Saved entries:
************

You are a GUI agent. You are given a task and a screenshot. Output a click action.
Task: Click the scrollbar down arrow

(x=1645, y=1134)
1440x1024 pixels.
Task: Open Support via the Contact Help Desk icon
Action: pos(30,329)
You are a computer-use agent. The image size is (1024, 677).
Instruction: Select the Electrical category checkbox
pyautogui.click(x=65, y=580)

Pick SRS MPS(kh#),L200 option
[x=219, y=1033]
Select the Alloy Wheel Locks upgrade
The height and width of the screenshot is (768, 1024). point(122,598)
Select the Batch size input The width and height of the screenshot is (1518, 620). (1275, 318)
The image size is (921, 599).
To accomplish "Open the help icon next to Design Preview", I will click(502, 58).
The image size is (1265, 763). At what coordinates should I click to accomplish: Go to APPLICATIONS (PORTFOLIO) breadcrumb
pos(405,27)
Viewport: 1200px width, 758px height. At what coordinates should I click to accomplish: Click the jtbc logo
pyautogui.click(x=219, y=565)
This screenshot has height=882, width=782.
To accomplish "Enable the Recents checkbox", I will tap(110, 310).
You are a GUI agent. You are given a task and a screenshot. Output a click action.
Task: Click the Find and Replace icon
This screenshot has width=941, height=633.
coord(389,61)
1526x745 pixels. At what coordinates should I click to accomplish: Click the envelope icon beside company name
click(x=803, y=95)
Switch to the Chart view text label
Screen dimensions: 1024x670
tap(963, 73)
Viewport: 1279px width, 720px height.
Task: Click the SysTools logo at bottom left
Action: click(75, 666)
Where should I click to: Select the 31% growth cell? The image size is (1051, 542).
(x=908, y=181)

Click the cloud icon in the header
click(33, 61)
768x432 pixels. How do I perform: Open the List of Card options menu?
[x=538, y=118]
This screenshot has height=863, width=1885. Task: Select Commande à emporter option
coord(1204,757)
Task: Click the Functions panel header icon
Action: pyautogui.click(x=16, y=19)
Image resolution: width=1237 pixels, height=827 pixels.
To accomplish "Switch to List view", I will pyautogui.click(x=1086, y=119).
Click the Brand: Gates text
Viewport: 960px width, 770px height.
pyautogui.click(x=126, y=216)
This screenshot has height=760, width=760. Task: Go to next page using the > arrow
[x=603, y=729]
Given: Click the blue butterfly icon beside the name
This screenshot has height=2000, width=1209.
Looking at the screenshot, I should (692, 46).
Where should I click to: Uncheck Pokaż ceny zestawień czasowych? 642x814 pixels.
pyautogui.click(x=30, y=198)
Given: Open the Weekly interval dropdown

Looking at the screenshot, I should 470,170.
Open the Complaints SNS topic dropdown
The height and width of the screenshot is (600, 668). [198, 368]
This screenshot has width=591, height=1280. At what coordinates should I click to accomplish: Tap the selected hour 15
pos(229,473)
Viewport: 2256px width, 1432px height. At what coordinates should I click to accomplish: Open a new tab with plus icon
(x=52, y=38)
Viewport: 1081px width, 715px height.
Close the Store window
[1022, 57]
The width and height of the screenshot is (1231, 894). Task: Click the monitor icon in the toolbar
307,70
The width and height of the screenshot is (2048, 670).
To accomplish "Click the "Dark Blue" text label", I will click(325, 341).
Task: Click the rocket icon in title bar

************

— Description of the task —
Your response should consist of the data above, duplicated exactly.

— Written response —
You are a GUI agent. You are given a task and a screenshot. Output a click action.
Task: Click the scrollbar down arrow

(x=1645, y=1134)
1440x1024 pixels.
Task: Open Support via the Contact Help Desk icon
Action: pos(30,329)
You are a computer-use agent. The image size is (1024, 677).
Instruction: Select the Electrical category checkbox
pyautogui.click(x=65, y=580)

Pick SRS MPS(kh#),L200 option
[x=219, y=1033]
Select the Alloy Wheel Locks upgrade
The height and width of the screenshot is (768, 1024). point(122,598)
Select the Batch size input The width and height of the screenshot is (1518, 620). (1275, 318)
The image size is (921, 599).
To accomplish "Open the help icon next to Design Preview", I will click(502, 58).
The image size is (1265, 763). At what coordinates should I click to accomplish: Go to APPLICATIONS (PORTFOLIO) breadcrumb
pos(405,27)
Viewport: 1200px width, 758px height. At what coordinates should I click to accomplish: Click the jtbc logo
pyautogui.click(x=219, y=565)
This screenshot has height=882, width=782.
To accomplish "Enable the Recents checkbox", I will tap(110, 310).
You are a GUI agent. You are given a task and a screenshot. Output a click action.
Task: Click the Find and Replace icon
This screenshot has width=941, height=633.
coord(389,61)
1526x745 pixels. At what coordinates should I click to accomplish: Click the envelope icon beside company name
click(x=803, y=95)
Switch to the Chart view text label
Screen dimensions: 1024x670
tap(963, 73)
Viewport: 1279px width, 720px height.
Task: Click the SysTools logo at bottom left
Action: click(75, 666)
Where should I click to: Select the 31% growth cell? The image size is (1051, 542).
(x=908, y=181)

Click the cloud icon in the header
click(33, 61)
768x432 pixels. How do I perform: Open the List of Card options menu?
[x=538, y=118]
This screenshot has height=863, width=1885. Task: Select Commande à emporter option
coord(1204,757)
Task: Click the Functions panel header icon
Action: pyautogui.click(x=16, y=19)
Image resolution: width=1237 pixels, height=827 pixels.
To accomplish "Switch to List view", I will pyautogui.click(x=1086, y=119).
Click the Brand: Gates text
Viewport: 960px width, 770px height.
pyautogui.click(x=126, y=216)
This screenshot has height=760, width=760. Task: Go to next page using the > arrow
[x=603, y=729]
Given: Click the blue butterfly icon beside the name
This screenshot has height=2000, width=1209.
Looking at the screenshot, I should (692, 46).
Where should I click to: Uncheck Pokaż ceny zestawień czasowych? 642x814 pixels.
pyautogui.click(x=30, y=198)
Given: Open the Weekly interval dropdown

Looking at the screenshot, I should 470,170.
Open the Complaints SNS topic dropdown
The height and width of the screenshot is (600, 668). [198, 368]
This screenshot has width=591, height=1280. At what coordinates should I click to accomplish: Tap the selected hour 15
pos(229,473)
Viewport: 2256px width, 1432px height. At what coordinates should I click to accomplish: Open a new tab with plus icon
(x=52, y=38)
Viewport: 1081px width, 715px height.
Close the Store window
[1022, 57]
The width and height of the screenshot is (1231, 894). Task: Click the monitor icon in the toolbar
307,70
The width and height of the screenshot is (2048, 670).
To accomplish "Click the "Dark Blue" text label", I will click(325, 341).
Task: Click the rocket icon in title bar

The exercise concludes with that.